How Palace Skateboards Broke America
Last year, Jonah Hill – an Oscar-nominated actor who has starred in Martin Scorsese films alongside Leonardo DiCaprio – appeared in an online ad for skateboard brand Palace's collaboration with British sportswear giant Reebok. Rumour has it he did it for free, getting paid in trainers, hats and shirts. To promote the New York store – which opens today, and is the only Palace location outside of London – Hill again featured in a promo video, complaining to his agent about getting "paid in stickers". Both ads are about as far removed from typically po-faced fashion promos as you could get – which, when it comes to Palace, is absolutely no surprise.
In the space of eight years, founder Lev Tanju's brand has gone from being Supreme's scrappy London sibling to a worldwide cultural force, worn by celebrities and musicians, but also guys and girls (but mostly guys) who smoke weed and sit in dark living rooms until 6AM trying not to grow up. Its Instagram features well-shot fashion photography, captioned with mum jokes and raging barks about smoking zoots. The floor of Palace's London store is an opulent white marble number with a black italicised P in the centre, but the shop is staffed exclusively by friends and family. It's high and low, luxury and accessibility wrapped into one, and wildly popular for it.
The advert for Palace's New York store
Palace was originally the Palace Wayward Boys Choir, a joke name for the group of skaters who hung out together at Southbank and shared houses in south London. The brand's aesthetic seems closely linked to this part of the capital, the moody surroundings of Elephant and Castle turned cotton, thread and velour – another example of the blend of lo-fi and aspirational Palace excels at. It's for that same reason their Versace-style Medusa head T-shirt was so popular – it's dragging luxury down to the level of the everyman, allowing everyone a slice.

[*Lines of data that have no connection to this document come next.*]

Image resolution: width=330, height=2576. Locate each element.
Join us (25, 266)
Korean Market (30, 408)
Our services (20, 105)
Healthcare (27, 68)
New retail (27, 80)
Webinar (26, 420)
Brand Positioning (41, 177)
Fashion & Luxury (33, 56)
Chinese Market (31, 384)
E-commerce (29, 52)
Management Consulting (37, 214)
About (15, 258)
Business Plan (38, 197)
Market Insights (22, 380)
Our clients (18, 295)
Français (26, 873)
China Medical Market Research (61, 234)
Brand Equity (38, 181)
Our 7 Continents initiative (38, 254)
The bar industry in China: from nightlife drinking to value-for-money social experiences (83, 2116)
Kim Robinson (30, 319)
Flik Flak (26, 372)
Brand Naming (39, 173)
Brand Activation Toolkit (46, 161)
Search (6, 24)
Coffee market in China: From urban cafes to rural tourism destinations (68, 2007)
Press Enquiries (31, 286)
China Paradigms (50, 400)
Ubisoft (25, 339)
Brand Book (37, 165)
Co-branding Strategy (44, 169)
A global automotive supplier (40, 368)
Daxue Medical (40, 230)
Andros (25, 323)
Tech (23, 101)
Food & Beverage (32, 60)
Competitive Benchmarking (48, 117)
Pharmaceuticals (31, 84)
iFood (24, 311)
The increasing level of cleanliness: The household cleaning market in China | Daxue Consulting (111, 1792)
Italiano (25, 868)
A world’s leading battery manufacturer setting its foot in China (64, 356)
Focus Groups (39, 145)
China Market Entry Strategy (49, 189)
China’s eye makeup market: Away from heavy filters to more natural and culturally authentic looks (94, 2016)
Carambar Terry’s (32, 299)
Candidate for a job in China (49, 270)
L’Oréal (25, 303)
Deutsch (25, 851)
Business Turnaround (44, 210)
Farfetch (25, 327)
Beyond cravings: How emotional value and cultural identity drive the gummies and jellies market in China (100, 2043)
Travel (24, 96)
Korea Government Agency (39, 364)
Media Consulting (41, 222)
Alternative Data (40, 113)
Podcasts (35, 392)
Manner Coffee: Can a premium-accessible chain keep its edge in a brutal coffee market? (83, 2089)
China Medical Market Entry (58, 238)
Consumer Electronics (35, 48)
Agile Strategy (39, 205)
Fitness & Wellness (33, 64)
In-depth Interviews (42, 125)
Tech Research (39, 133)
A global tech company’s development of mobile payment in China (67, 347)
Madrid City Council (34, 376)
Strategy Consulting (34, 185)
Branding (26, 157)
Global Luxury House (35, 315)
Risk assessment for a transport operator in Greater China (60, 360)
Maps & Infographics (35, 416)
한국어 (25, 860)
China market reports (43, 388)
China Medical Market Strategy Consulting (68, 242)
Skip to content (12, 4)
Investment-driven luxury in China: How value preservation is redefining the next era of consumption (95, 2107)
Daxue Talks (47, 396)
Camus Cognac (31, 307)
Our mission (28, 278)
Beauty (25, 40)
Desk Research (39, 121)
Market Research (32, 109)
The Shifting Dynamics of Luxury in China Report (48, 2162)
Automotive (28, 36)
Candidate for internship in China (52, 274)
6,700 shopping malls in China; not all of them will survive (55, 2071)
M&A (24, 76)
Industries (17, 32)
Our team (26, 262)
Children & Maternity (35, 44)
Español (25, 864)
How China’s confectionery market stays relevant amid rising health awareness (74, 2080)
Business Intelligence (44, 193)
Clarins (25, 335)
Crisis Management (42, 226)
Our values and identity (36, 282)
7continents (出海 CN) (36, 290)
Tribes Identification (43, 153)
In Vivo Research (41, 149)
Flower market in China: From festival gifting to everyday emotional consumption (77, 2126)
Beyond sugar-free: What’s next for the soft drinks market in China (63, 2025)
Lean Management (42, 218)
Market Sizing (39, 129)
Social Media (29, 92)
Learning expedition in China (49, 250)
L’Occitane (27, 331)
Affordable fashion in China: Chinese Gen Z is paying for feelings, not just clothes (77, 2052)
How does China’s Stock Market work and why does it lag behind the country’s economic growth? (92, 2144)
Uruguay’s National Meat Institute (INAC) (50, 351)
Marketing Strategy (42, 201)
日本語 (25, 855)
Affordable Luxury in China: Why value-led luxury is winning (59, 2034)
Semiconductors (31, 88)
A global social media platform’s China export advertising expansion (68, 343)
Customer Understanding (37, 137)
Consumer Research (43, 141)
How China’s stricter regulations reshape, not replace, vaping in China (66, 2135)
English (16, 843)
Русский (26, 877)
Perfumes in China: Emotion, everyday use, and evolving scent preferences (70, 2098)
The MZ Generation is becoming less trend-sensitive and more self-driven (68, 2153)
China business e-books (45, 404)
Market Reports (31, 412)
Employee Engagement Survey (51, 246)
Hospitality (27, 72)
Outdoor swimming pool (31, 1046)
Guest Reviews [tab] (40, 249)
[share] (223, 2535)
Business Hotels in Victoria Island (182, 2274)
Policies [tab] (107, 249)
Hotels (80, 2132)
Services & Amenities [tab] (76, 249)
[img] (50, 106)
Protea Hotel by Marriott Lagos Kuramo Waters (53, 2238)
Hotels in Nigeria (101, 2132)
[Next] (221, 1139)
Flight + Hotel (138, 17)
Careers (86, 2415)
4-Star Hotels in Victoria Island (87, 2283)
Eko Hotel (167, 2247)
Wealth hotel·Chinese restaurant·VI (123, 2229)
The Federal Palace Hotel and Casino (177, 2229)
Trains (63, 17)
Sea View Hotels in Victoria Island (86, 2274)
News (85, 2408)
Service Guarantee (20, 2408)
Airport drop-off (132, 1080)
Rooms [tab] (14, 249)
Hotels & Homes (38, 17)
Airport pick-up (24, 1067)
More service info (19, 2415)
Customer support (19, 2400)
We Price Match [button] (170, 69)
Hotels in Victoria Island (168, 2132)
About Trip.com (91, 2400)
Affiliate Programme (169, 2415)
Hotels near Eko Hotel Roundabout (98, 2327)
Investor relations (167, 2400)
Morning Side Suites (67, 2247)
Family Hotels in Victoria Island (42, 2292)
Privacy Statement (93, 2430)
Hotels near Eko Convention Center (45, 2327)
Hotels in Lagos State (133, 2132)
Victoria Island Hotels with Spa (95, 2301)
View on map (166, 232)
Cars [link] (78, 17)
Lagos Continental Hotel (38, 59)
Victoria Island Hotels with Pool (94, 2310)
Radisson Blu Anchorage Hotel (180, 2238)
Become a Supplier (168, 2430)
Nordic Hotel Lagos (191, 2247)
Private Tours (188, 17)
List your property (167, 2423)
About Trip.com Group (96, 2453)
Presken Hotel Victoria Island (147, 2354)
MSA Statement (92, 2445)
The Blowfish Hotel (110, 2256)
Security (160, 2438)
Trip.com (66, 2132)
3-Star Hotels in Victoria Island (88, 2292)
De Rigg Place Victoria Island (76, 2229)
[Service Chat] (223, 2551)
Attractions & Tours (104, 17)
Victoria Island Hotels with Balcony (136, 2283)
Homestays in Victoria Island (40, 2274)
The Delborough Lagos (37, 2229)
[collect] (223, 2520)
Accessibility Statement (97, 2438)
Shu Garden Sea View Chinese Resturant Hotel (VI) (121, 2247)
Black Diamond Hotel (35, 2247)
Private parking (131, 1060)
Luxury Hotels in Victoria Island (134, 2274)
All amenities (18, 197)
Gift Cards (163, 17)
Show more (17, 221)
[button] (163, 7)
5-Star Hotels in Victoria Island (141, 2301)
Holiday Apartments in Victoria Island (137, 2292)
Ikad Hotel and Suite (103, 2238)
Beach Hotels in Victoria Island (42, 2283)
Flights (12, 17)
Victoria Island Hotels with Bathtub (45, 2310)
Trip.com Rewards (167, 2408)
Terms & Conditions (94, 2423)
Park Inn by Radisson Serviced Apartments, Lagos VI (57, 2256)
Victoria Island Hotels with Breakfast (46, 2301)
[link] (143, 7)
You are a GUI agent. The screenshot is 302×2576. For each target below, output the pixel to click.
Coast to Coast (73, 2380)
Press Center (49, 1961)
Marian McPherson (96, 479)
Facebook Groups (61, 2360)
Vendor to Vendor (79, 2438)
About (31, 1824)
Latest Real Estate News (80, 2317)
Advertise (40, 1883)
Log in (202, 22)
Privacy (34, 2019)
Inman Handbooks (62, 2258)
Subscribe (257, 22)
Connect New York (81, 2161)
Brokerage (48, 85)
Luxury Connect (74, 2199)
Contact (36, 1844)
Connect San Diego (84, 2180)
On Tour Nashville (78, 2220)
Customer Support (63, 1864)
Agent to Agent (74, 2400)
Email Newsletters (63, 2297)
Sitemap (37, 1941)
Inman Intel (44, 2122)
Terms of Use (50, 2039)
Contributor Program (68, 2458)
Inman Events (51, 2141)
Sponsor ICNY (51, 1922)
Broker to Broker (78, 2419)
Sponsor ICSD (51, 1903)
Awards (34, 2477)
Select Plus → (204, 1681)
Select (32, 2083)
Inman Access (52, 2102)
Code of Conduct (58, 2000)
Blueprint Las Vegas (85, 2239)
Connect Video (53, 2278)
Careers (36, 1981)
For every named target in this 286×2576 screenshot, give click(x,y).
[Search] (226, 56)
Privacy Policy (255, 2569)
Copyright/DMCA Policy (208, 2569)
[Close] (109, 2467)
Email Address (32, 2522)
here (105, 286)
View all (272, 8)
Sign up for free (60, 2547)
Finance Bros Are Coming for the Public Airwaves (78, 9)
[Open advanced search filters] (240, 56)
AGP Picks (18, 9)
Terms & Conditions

I say everyone; what I really mean is whoever's able to get their hands on the newest stuff before it all sells out. "You'd have to be sort of dead, deaf, dumb, blind to not think they just did what no one else had done, which was sort of copy the Supreme playbook," says fashion writer Daryoush Haj-Najafi, about Palace's tactic of producing short runs, keeping availability low and demand high.
Palace has another contemporary in New York's Hood By Air, a brand formed at parties, with one mastermind who wanted his logo as big and bold as it could be. HBA has headed down a different route, but the methodology of success is similar. "I guess every genius steals, right?" says Haj-Najafi. "So I don't see anything wrong with that, because they gave it a really British set of references."
That Britishness has undoubtedly played a role in Palace's popularity – both in the UK, authentically reimagining classic British style tropes, and in the US, which is enjoying a second British invasion. As grime basks in its mainstream glory and the US finally catches on, the aesthetic becomes more appealing to its newfound fans. Conveniently, Palace are there waiting with their Reebok Classics and branded windbreakers to plug the gap. Tracksuits are, of course, not foreign to Americans – as anyone who's watched The Sopranos can attest – but pumping the scally-luxe look at a bunch of unsuspecting American teenagers is quite a feat.
Plenty of skate brands making nice clothes – Thames, Yardsale, Alltimers – have popped up in the time Palace has been around, but none have managed nearly the same level of global success. So beyond the whole authenticity and exclusivity thing, what has Palace got so right?
"The massive boom in buying and reselling has meant that Palace has ridden the wave of teenagers who have thousands of pounds to spend a year on clothes," says Haj-Najafi, of the mini-economy online, in Facebook groups like Wavey Garms and The Basement. That undoubtedly plays a part, yes, but aside from the resale market Palace also has to be commended on its quality and attention to detail, both in the clothes and all the thing on the periphery.
The company releases videos and presents itself in a way that's completely unserious, and for the most part actually genuinely funny. And in a world of branded Twitter banter and shonky comedy-ads, that's quite a feat. They also have a sideline in releasing very headsy techno music in collaboration with headsy music label The Trilogy Tapes. It's totally informal, and the mixture of stoner comedy vibes and good clothes with nice cuts is a no-brainer for most kids. The approachability of the brand makes you feel a part of it in a way other fashion doesn't; it's become almost a subculture in and of itself, and people want in.
"The thing is that they care – they're not trolling their audience," says Haj-Najafi. "I think the thing with some brands is that they are trolling their audience, so that to wear it marks you out as a knob rash because you don't get that you're the butt of the joke, unless they gave it you themselves."
Ultimately, what Lev and his friends have created is a fun club that you can be part of if you wear the uniform. And with the launch of the New York store, and exposure to an even wider audience, you can guarantee that the already long lines outside their shops on drop day are only going to get longer.